The California curfew begins tomorrow and 94% of residents are being called to stay home from 10 p.m. to 5 a.m. nightly until December 21.

This comes as the state's coronavirus cases surge to startlingly high numbers — yesterday, LA County alone saw 5,031 new cases in one day.

Officials are calling this a "limited stay at home order," but what does this REALLY mean? 

Editor's Choice: This Painful Text From A COVID Doctor Should Make You Want To Stay Home For Thanksgiving

Yes, I can walk my dog at 11 p.m. if that’s your tradition and routine.

Dr. Mark Ghaly, California Health and Human Services Secretary 

Here is the California curfew, explained, in non-government speak.

Why is it just happening at night?

Mostly, they're trying to crack down on people going to bars, so while this order will definitely affect businesses negatively, it's not going to necessarily stop people from gathering. 

They don't want you going out and doing activities that would result in "reduced inhibition and reduced likelihood for adherence to safety measures" like mask-wearing and social distancing.

TLDR: This is to stop nightlife.

Does everyone HAVE to be inside their homes by 10 p.m. every night?

Not necessarily. Dr. Mark Ghaley said in a news conference yesterday that people can still walk their dogs, go to the grocery store or drugstore and "take care of essential needs."

This is mostly for nonessential businesses to shut down in-person services at 10 p.m. so that people can't congregate socially.

Takeout and delivery services can continue past 10 p.m. as per usual.

TLDR: No.

Will cops be out in the streets handing out citations or arresting people for being out late?

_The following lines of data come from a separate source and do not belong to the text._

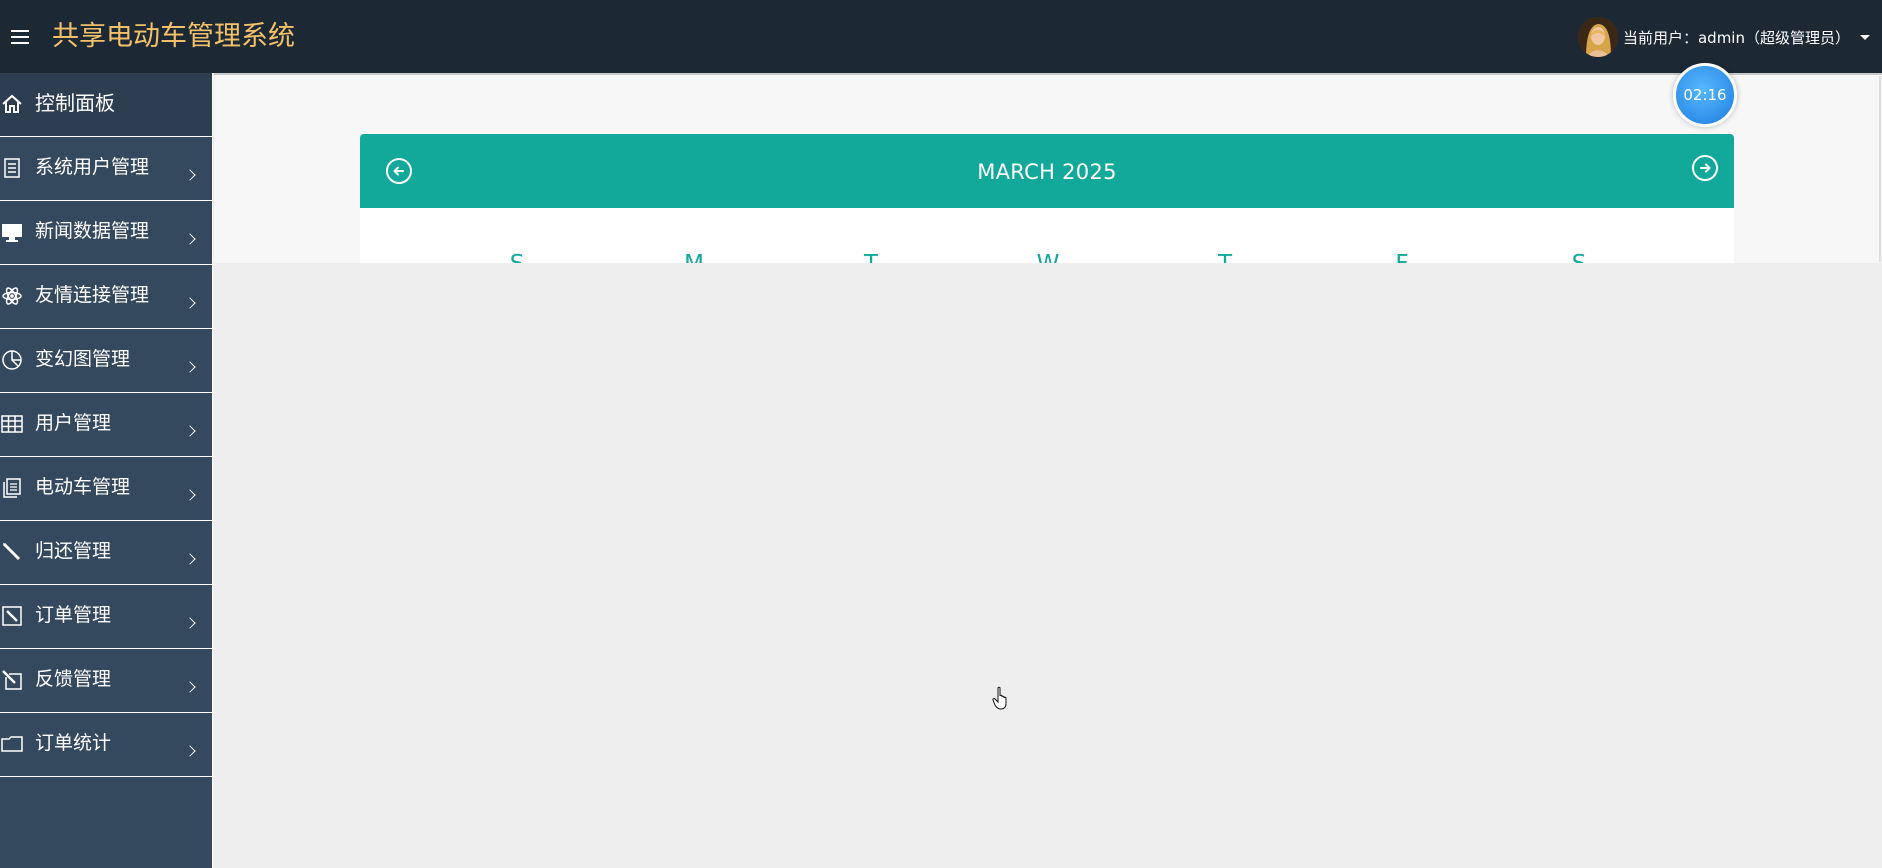 This screenshot has height=868, width=1882. Describe the element at coordinates (12, 680) in the screenshot. I see `edit-note-icon` at that location.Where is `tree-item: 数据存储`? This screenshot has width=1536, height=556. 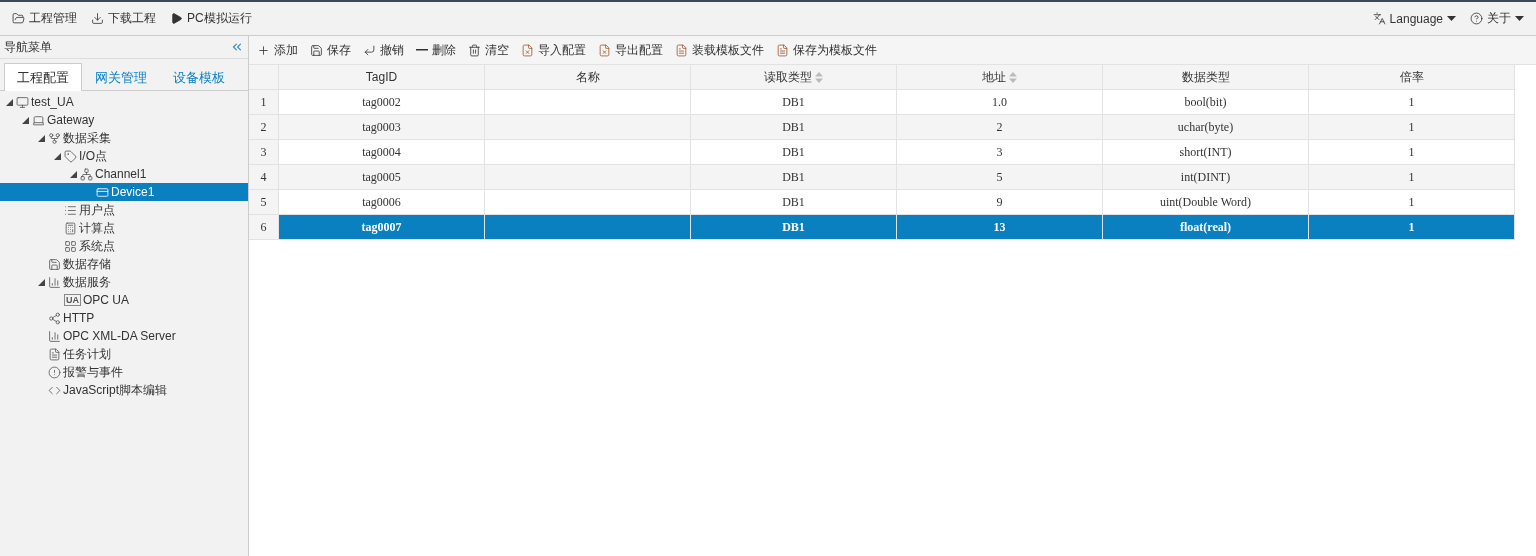
tree-item: 数据存储 is located at coordinates (124, 264).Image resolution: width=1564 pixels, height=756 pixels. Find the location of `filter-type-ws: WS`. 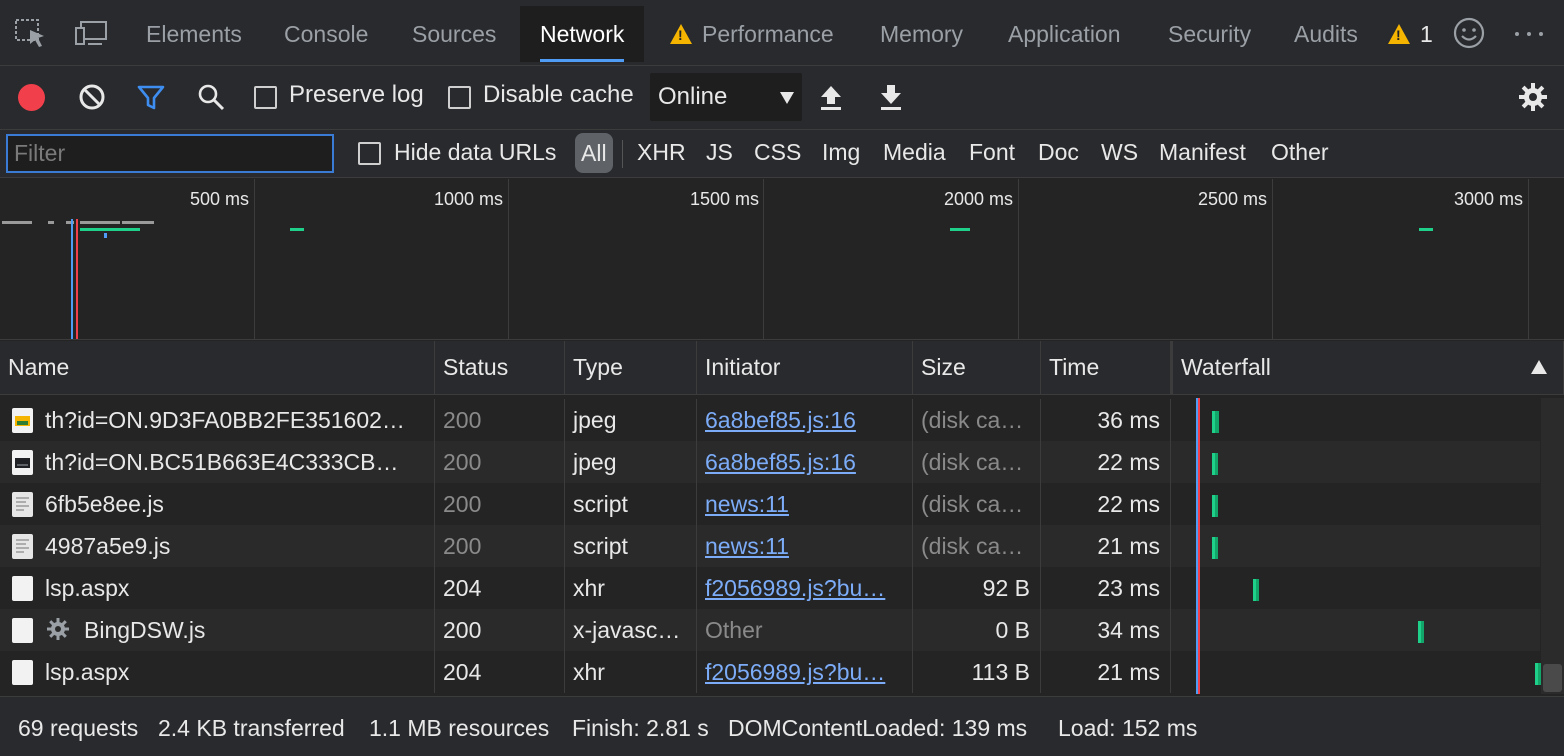

filter-type-ws: WS is located at coordinates (1120, 152).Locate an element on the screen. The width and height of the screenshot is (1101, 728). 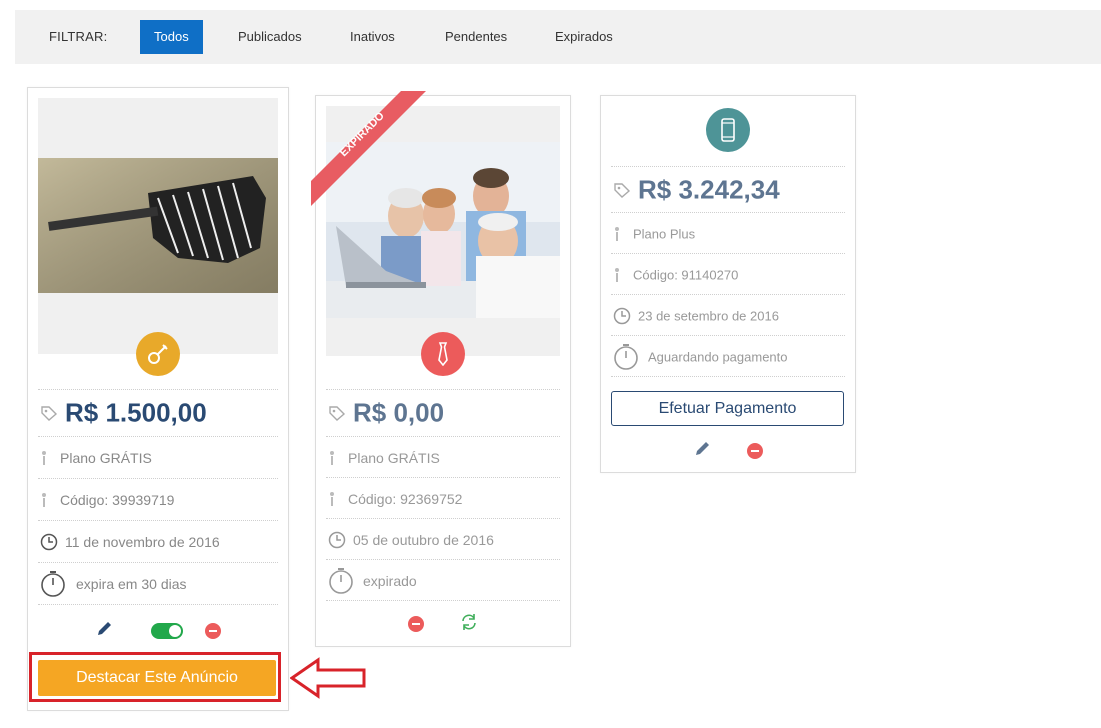
price: R$ 0,00 is located at coordinates (399, 412).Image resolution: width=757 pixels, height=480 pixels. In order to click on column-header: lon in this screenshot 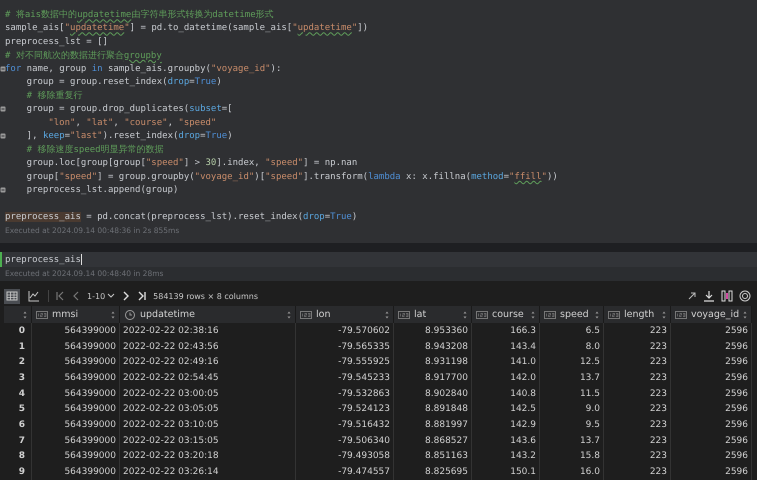, I will do `click(345, 314)`.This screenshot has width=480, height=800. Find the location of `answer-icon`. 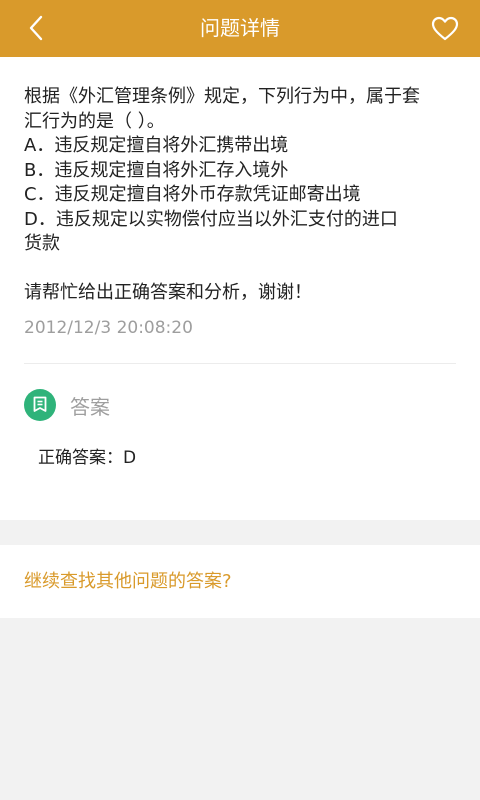

answer-icon is located at coordinates (40, 405).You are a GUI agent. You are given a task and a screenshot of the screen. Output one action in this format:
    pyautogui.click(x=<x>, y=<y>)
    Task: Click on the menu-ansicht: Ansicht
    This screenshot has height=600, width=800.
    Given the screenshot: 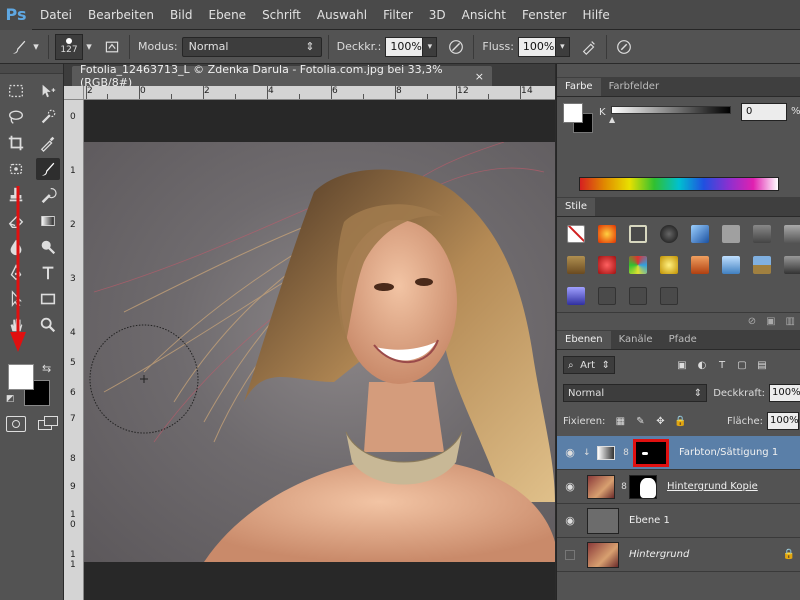 What is the action you would take?
    pyautogui.click(x=484, y=15)
    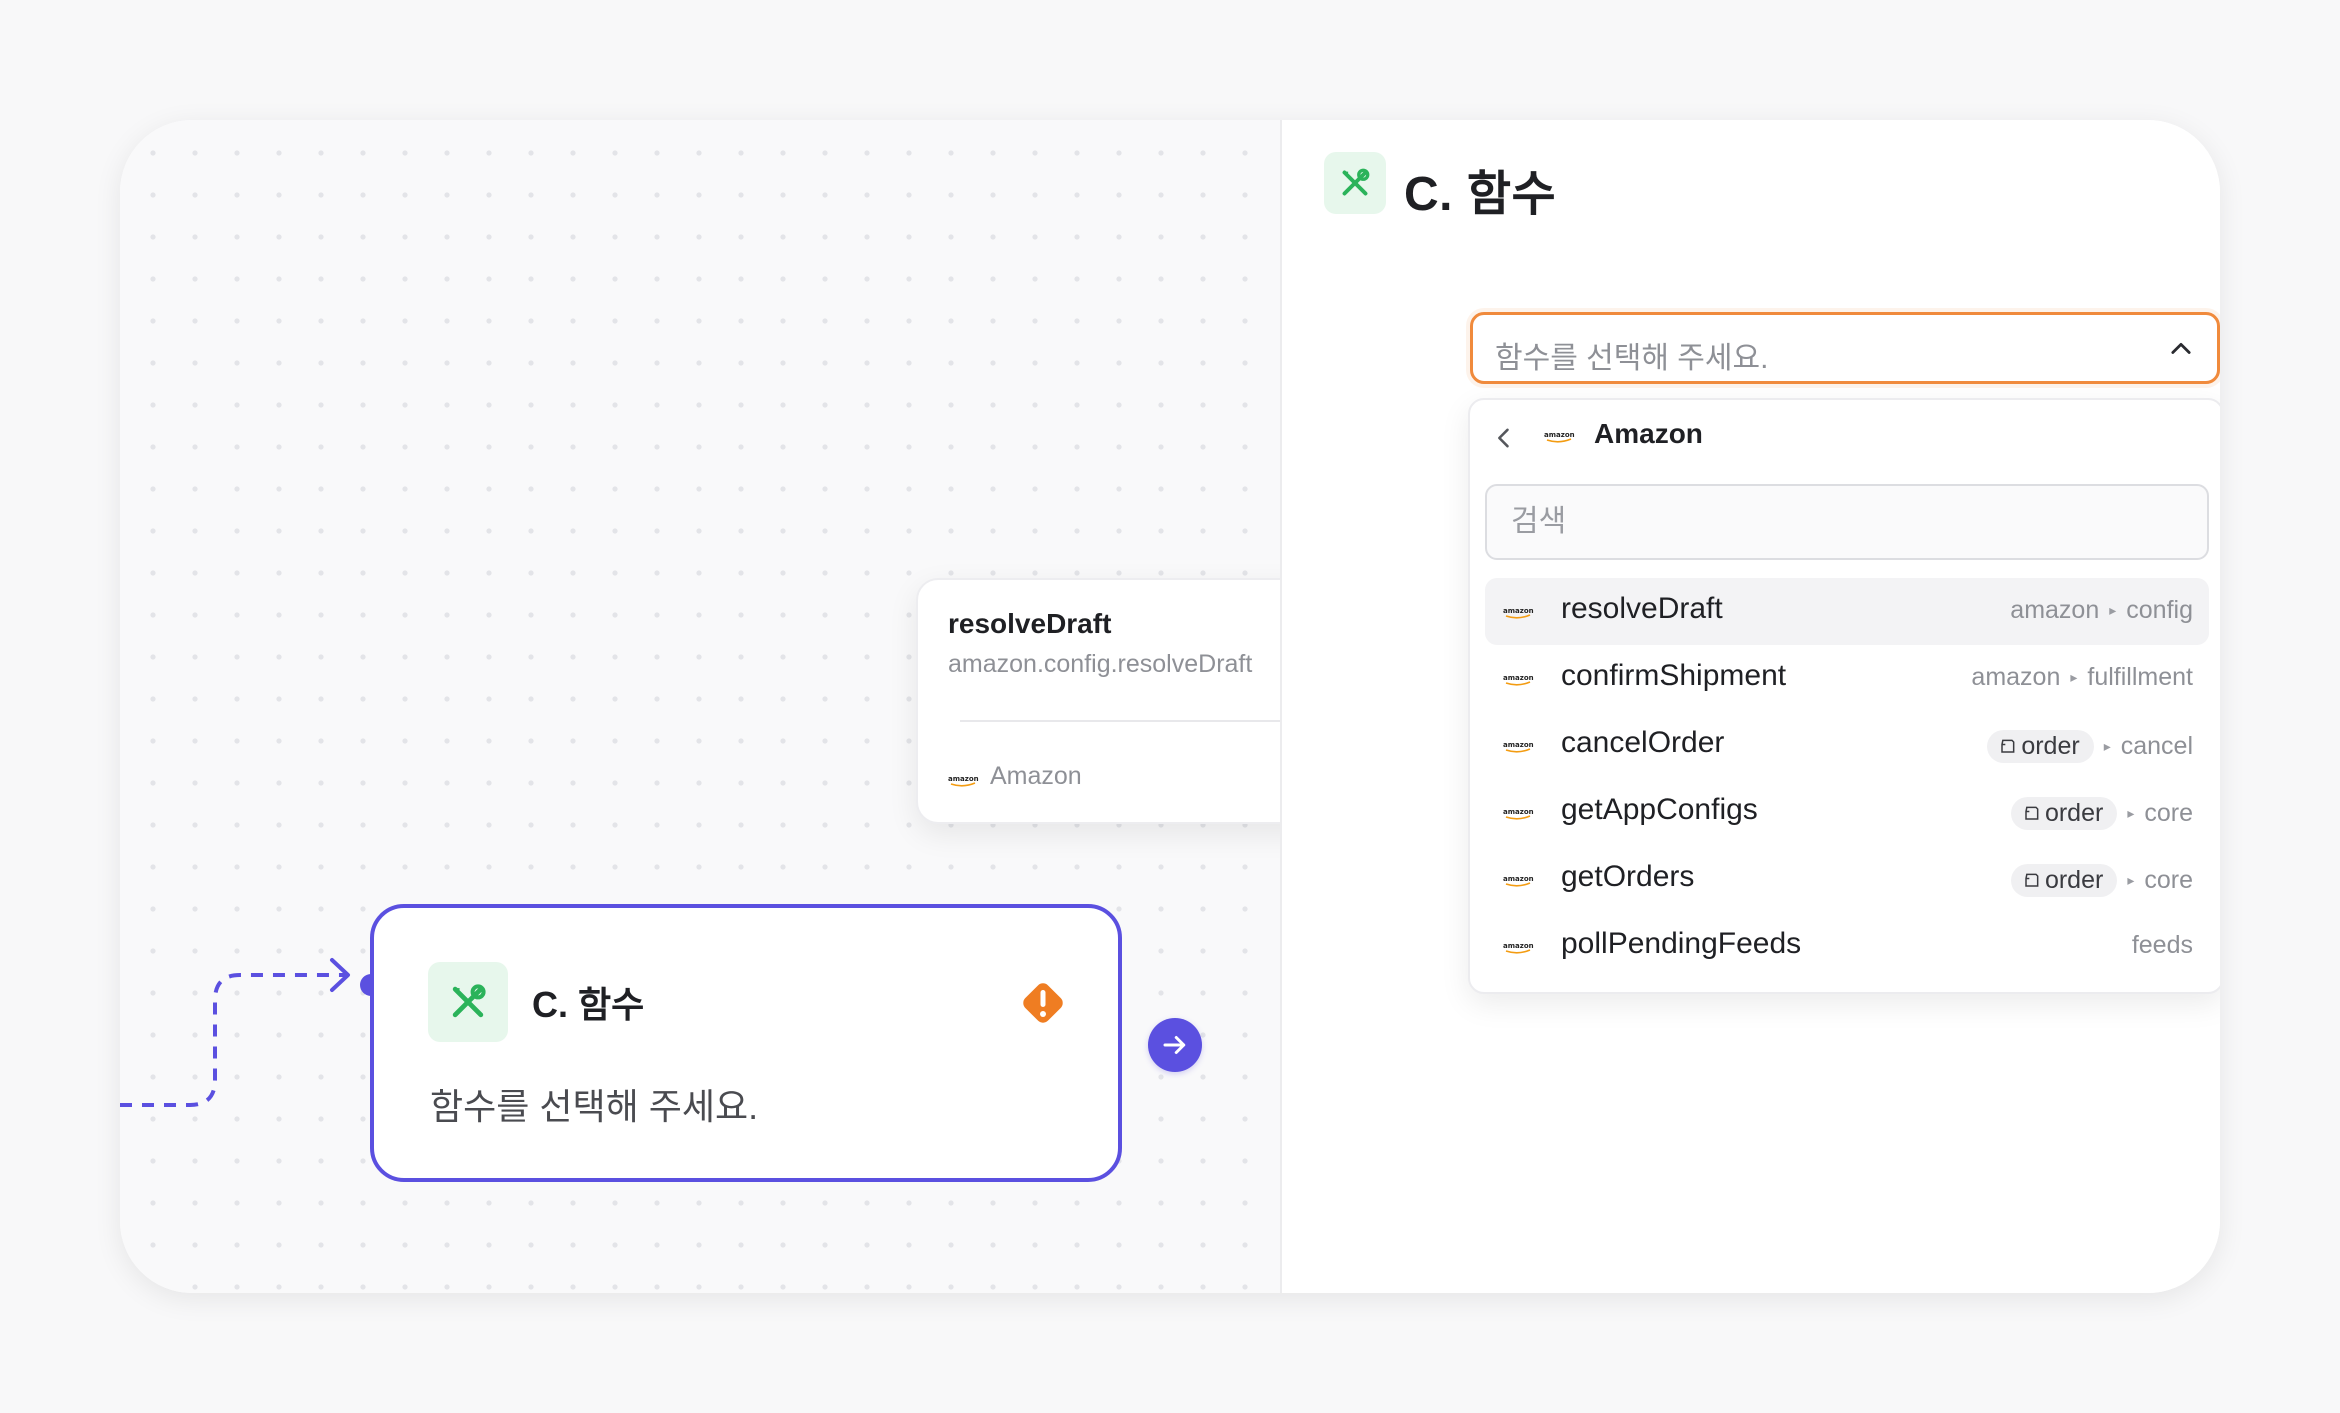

No. They don't have the resources for that, says Curt Hagman, chairman of the San Bernardino County Board of Supervisors to ABC News

This order is more of an education and persuasion, an LAPD Media Relations source told Narcity, and if officers see people out, they will, most likely, just remind them of the order.

TLDR: No!

Is this REALLY all that similar to the spring lockdown, like they say?

Yes and no. This order focuses just on overnight activities involving social interaction and not daily activities. 

It might not stay that way, though. If things don't get better, Los Angeles could see another stay-at-home order as soon as Sunday.

TLDR: Just stay home, for now, California.